Recent years have seen the advent of new networking technologies such as Fast Ethernet, Gigabit Ethernet, and Asynchronous Transfer Mode, which have significantly increased the speed and bandwidth of computer networks. As the networks continue to evolve and new technologies arise, new challenges are posed to operating system designers. It is well-known in the industry today that although networks are capable of delivering data upwards of one Gigabit per second, desktop and workstation operating systems are incapable of delivering this data to the application layer with the same speed and efficiency. The operating system has become the bottleneck in terms of high-performance data delivery. This problem has been researched and explored in depth in past papers. The focus of this research is not to repeat past work.
This work instead explores the STREAMS subsystem, and analyzes it's capabilities for delivering high-performance data through the operating system. STREAMS is a facility for developing communication services in the operating system. It defines a processing model and a standard interface for character input/output within the kernel and between the kernel and the rest of the system. Network protocol stacks can be easily built and modified using the STREAMS architecture, by writing modules that have a standard interface, and plugging them dynamically into the kernel's data route. The flexibility that STREAMS provides in easily building network stacks is one of its main advantages. It is for this reason that STREAMS is the choice of many operating system vendors for implementing the Internet Protocols (TCP-UDP/IP) in their releases.

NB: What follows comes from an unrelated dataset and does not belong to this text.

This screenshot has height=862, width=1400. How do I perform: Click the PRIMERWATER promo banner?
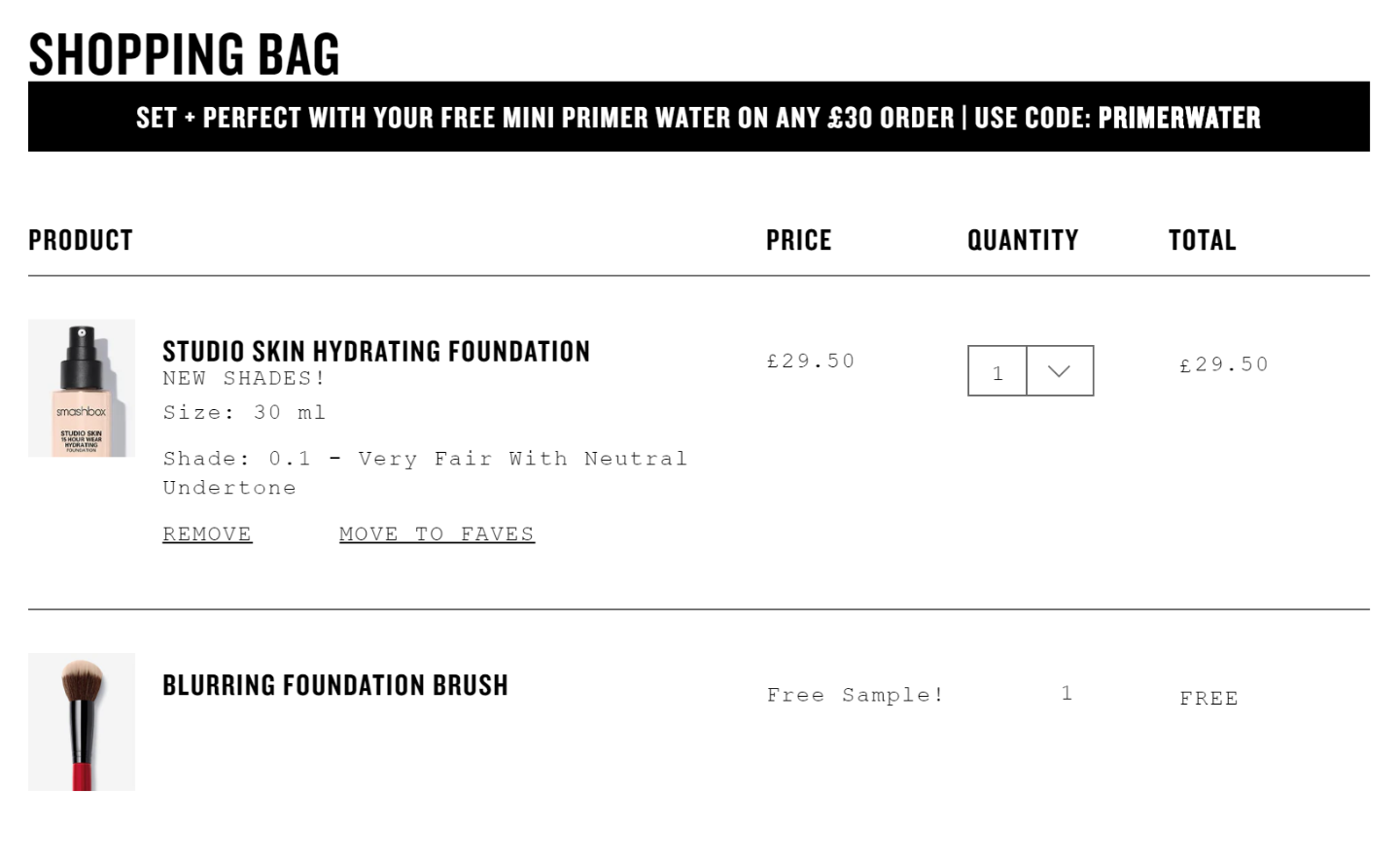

However, a typical design rule in any implementation is that flexibility and modularity don't come for free. There is some cost associated with this feature. One of the goals of this research was to determine if this cost outweighs STREAMS' advantages. Having access to very high-speed networks allows the possibility to push the STREAMS subsystem to its maximum potential, and make some conclusions about what kind of performance a STREAMS implementation can deliver over very high-speed links. A further related goal was to isolate the subsystem from the network itself and determine the maximum amount of data that can be pushed through it. This should give some theoretical upper bound on the STREAMS architecture.

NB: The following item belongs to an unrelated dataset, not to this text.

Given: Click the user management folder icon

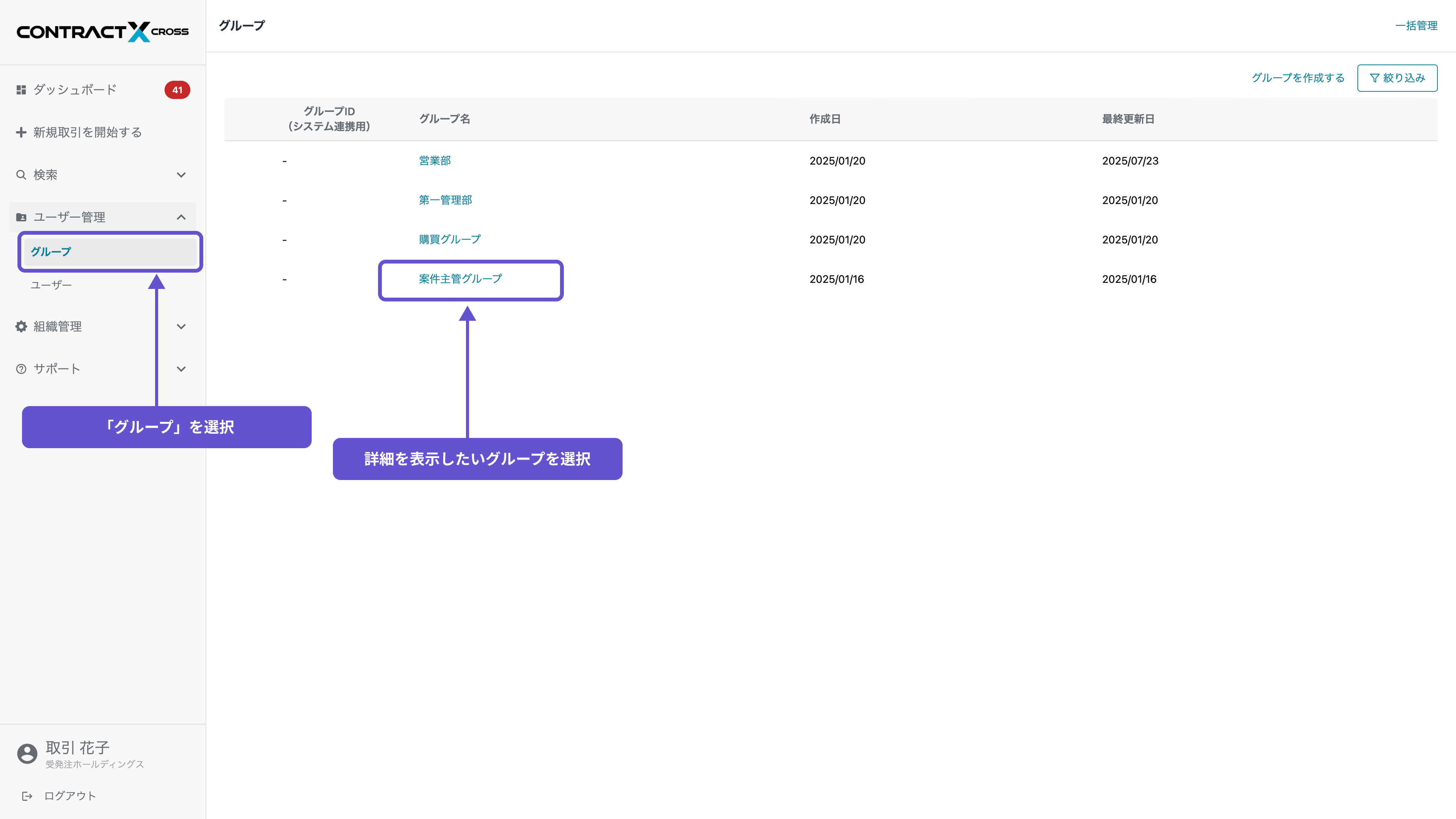Looking at the screenshot, I should (21, 217).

While STREAMS is currently implemented in a number of current operating systems, it is not the only choice for implementing the network subsystem in an OS. The other main alternative is the BSD approach, developed originally at the University of California, Berkeley. A BSD-style stack differs mainly from the STREAMS stack in that it is a layered approach as opposed to a modular design. There have been claims that the BSD approach is much faster than a STREAMS-based stack. While the first section of this work discusses STREAMS performance over high-performance networks, one could logically argue that this information would possibly be rendered useless if there exists a far superior approach to operating system network code in terms of performance. In essence, why bother to use STREAMS at all if BSD is so much faster? The second part of this work explores this issue, in order to get a clear idea of how both stacks perform in terms of each other.
The future of computer networking is on the verge of many new and exciting innovations. One of the most significant is the design and implementation of IPv6, also termed IP Next Generation. IPv6 is a new network protocol with many new features built into it, one of which concerns the idea of defining specific flows of data that belong to a service level. The service level is more aptly known as Quality of Service, and it essentially gives priority to specific flows of data. There are many useful applications for QoS, mainly in the areas of audio and video traffic. However, once data reaches the network hardware of an end system, and enters the operating system, it is treated first-in-first-out as it travels up to the application layer. The STREAMS architecture has a built-in priority mechanism for passing data up and down the stack. The idea for the third part of this research was to explore a merging of the two concepts (QoS and operating system priority) to provide a complete application-to-application priority-based system. Thus, we look to STREAMS' capabilities for the way future networks are shaping.